Car Exhaust: Poisoning Our Air And Health

Cars have transformed personal mobility across the world, but this has come at a cost: harmful air pollution. The vast number of petrol and diesel vehicles on the road—estimated at over 1.45 billion globally—has had a significant impact on the environment. Car exhaust emissions increase the levels of carbon dioxide and other greenhouse gases in the atmosphere, contributing to global warming and climate change. These emissions contain harmful substances, including nitrogen dioxide, benzene, and particulate matter, which can have serious effects on human health, from allergies and skin irritation to heart disease, respiratory problems, and even cancer. While advancements in technology and policy changes have helped reduce emissions in recent years, transportation remains a major source of air pollution, with exhaust fumes from cars being a key contributor.

Car exhausts emit harmful gases like carbon dioxide, nitrogen dioxide, and hydrocarbons

Car exhausts are a major source of air pollution, releasing harmful gases and particles that have detrimental effects on both the environment and human health. Among these emissions are carbon dioxide, nitrogen dioxide, and hydrocarbons, which contribute to global warming, air pollution, and health issues.

Carbon dioxide (CO2) is a greenhouse gas that is released into the atmosphere when cars burn fuel. While carbon dioxide is naturally present in the atmosphere and helps to keep some of the sun's heat, human activities, such as burning fossil fuels, have led to increased levels of this gas. This, in turn, contributes to global warming and climate change. The amount of carbon dioxide emitted is directly related to fuel consumption—as fuel consumption increases, so do carbon dioxide emissions.

Nitrogen dioxide (NO2) is another harmful gas released from car exhausts. It is formed when fuel burns and nitrogen and oxygen react to form nitrogen oxides (NOx). Breathing air with high concentrations of nitrogen dioxide can impact the respiratory system, causing coughing, choking, and reduced lung capacity. Additionally, when hydrocarbons and nitrogen oxides combine in the presence of sunlight, they produce ground-level ozone, which is a primary component of smog and contributes to respiratory problems.

Hydrocarbons, unburnt or partially burnt fuel, are also emitted from car exhausts. These volatile organic compounds (VOCs) react with nitrogen oxides in the atmosphere, forming ground-level ozone. Hydrocarbons include toxic pollutants such as benzene, acetaldehyde, and 1,3-butadiene, which have been linked to various types of cancer.

While advancements in technology and policies addressing climate change have helped reduce emissions, car exhausts continue to be a significant source of air pollution. The vast number of vehicles on the road, particularly in urban areas, contributes to the pollution experienced by people living in or near cities. Additionally, older vehicles, especially diesel engines, are major contributors to particulate matter pollution, releasing fine particles of soot, black soot, and metal into the air.

Particulate matter, like soot and metal particles, is released from car exhausts

The combustion engines of cars emit harmful pollutants into the air. Among these emissions is particulate matter, which includes soot and metal particles.

Particulate matter is a mixture of solid particles and liquid droplets found in the air that contribute to atmospheric haze. These particles can damage the lungs and enter the bloodstream. They can also reduce visibility and adversely affect climate, ecosystems, and materials. Fine particulate matter, or particles that are 2.5 microns or less in diameter (PM2.5), are associated with the greatest proportion of adverse health effects related to air pollution. Short-term exposure to PM2.5 has been linked to worsening respiratory diseases, including asthma and chronic obstructive pulmonary disease (COPD), often resulting in hospitalisation. Long-term exposure to PM2.5 has been linked to premature death, particularly in people with chronic heart or lung diseases, and reduced lung function growth in children.
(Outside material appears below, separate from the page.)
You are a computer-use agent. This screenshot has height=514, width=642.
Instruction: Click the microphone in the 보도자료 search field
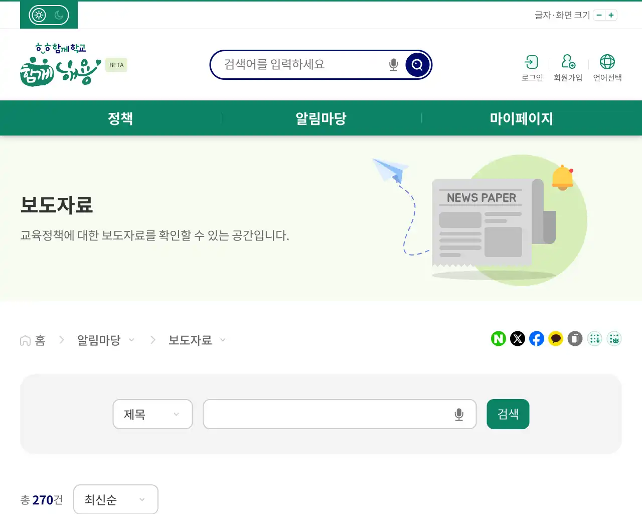pyautogui.click(x=458, y=414)
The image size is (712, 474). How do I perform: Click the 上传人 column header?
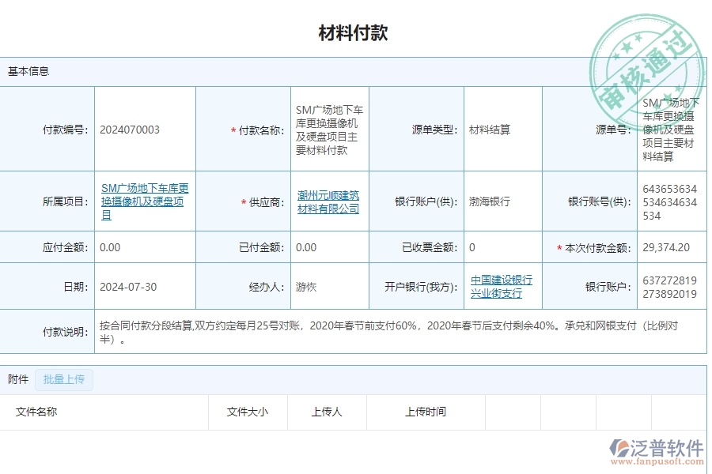pos(327,412)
Soot, a component of particulate matter, is composed largely of carbon-based particles resulting from the incomplete burning of hydrocarbons or organic fuel. It is released from the combustion engines of cars, particularly diesel engines. Soot tends to settle on surfaces but can also decompose while still airborne. It is a major contributor to hazardous air pollution, accounting for over one-quarter of the total. Long-term exposure to soot in urban air pollution has been linked to an increased risk of coronary artery disease.
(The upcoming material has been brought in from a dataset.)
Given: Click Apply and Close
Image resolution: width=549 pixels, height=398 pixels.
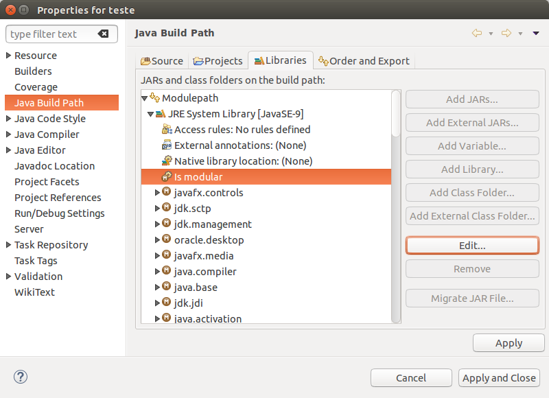Looking at the screenshot, I should point(499,378).
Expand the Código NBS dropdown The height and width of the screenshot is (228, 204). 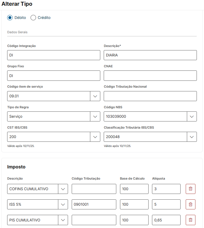(192, 117)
Metal particles are also released from car exhausts as particulate matter. These particles can include metallic compounds, as well as inorganic ions, elemental carbon, organic compounds, and compounds from the earth's crust. Modern cars are fitted with diesel particulate filters (DPFs) to reduce the number of harmful particles being released into the atmosphere. However, reports from the Air Quality Expert Group indicate that even electric cars will still contribute to air pollution from brake and tyre wear.

Brakes and tyres also contribute to harmful car emissions

Cars are a major contributor to air pollution. While exhaust fumes are a significant source of harmful emissions, brakes and tyres also contribute to the problem. Every time a car is driven, tiny fragments of particulate matter are released from the wear and tear of brakes and tyres, as well as from the road surface. These particles, including dust, enter the airstream and can have detrimental effects on human health and the environment.

Brake wear is a significant source of particulate matter, with studies indicating that it contributes to traffic-related PM emissions. The particles released from brakes are characterised by high concentrations of metals such as iron (Fe) and copper (Cu), which can lead to oxidative stress in biological tissues. Transition metals, such as Fe, Cu, nickel (Ni), and chromium (Cr), are of particular concern due to their ability to produce reactive oxygen species (ROS). Additionally, metals like zinc (Zn), aluminium (Al), and lead (Pb) can influence the toxic effects of transition metals, either enhancing or reducing their activity.

Tyre wear is another significant contributor to harmful emissions. Tests have shown that tyre wear produces almost 2,000 times more particle pollution than exhaust emissions in modern cars. These particles, including toxic organic compounds and known carcinogens, pollute the air, water, and soil. The increasing weight of cars further exacerbates the issue, as heavier vehicles throw off more particles from tyre wear. Tyre particles can also contain plastic, which can harm marine wildlife if deposited in water through sewers.

The issue of brake and tyre emissions is not limited to traditional petrol and diesel vehicles. Electric vehicles (EVs) have also been found to produce particulate matter pollution from brake and tyre wear. However, it is important to note that EVs generally have longer brake lifespans than their petrol and diesel counterparts, resulting in reduced particulate matter emissions.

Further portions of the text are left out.